The institute’s new algorithm could be a lifesaver for those individuals who suffer from out-of-hospital sudden cardiac arrest. A staggering 90 percent who suffer from sudden cardiac arrest die within 10 minutes of the attack, which is hundreds of thousands of lives lost annually in the U.S.

The biggest challenge in saving lives is determining which individuals would benefit most from an implantable cardioverter-defibrillator against those unlikely to benefit from the electric jolt.

“Defibrillators are expensive and unnecessary for individuals with the type of sudden cardiac arrest that will not respond to an electrical shock,” said Chugh. “However, for patients with treatable, or ‘shockable,’ forms of the disease, a defibrillator is lifesaving.”

The algorithm runs on 13 clinical, electrocardiogram, and echocardiographic variables that identify patients at a higher risk of treatable sudden cardiac arrest. The risk factors include diabetes, myocardial infarction, atrial fibrillation, stroke, heart failure, chronic obstructive pulmonary disease, seizure disorders, syncope—a temporary loss of consciousness caused by a fall in blood pressure, among others.

“This first-of-its-kind algorithm has the potential to improve the way we currently predict sudden cardiac arrest,” added Dr. Eduardo Marbán, MD, Ph.D., the institute’s executive director. “If validated in clinical trials, we will be able to better identify high-risk patients and therefore, save lives.”

Related work out of John Hopkins University unveiled a similar artificial-intelligence-based approach that can more accurately predict if and when a patient could die than a doctor alone.

The university reports its work has the potential to revolutionize clinical decision-making and increase survival from sudden and lethal cardiac arrhythmias, a dangerous condition.
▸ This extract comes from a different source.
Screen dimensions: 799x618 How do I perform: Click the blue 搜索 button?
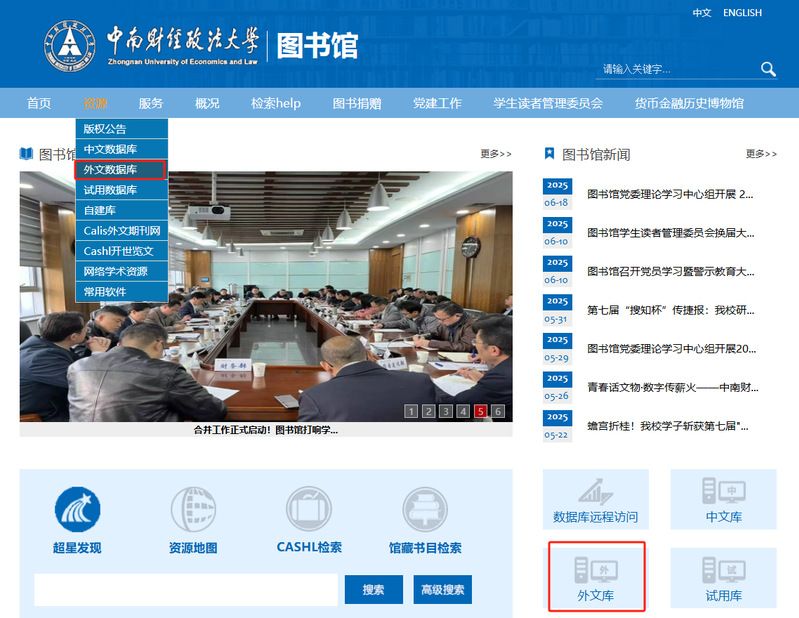coord(373,590)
“Sudden cardiac death caused by arrhythmia accounts for as many as 20 percent of all deaths worldwide, and we know little about why it’s happening or how to tell who’s at risk,” reported Natalia Trayanova, a John Hopkins professor and the study’s senior author. “There are patients who may be at low risk of sudden cardiac death getting defibrillators that they might not need, and then there are high-risk patients that aren’t getting the treatment they need and could die in the prime of their life. What our algorithm can do is determine who is at risk for cardiac death and when it will occur, allowing doctors to decide exactly what needs to be done.”

The university’s work is reported to be the first-time neural networks were used to build a personalized survival assessment for each patient with heart disease, measuring with high accuracy the chance and timing for a sudden cardiac death over ten years.

“This has the potential to significantly shape clinical decision-making regarding arrhythmia risk and represents an essential step towards bringing patient trajectory prognostication into the age of artificial intelligence,” Trayanova explained, “It epitomizes the trend of merging artificial intelligence, engineering, and medicine as the future of healthcare.”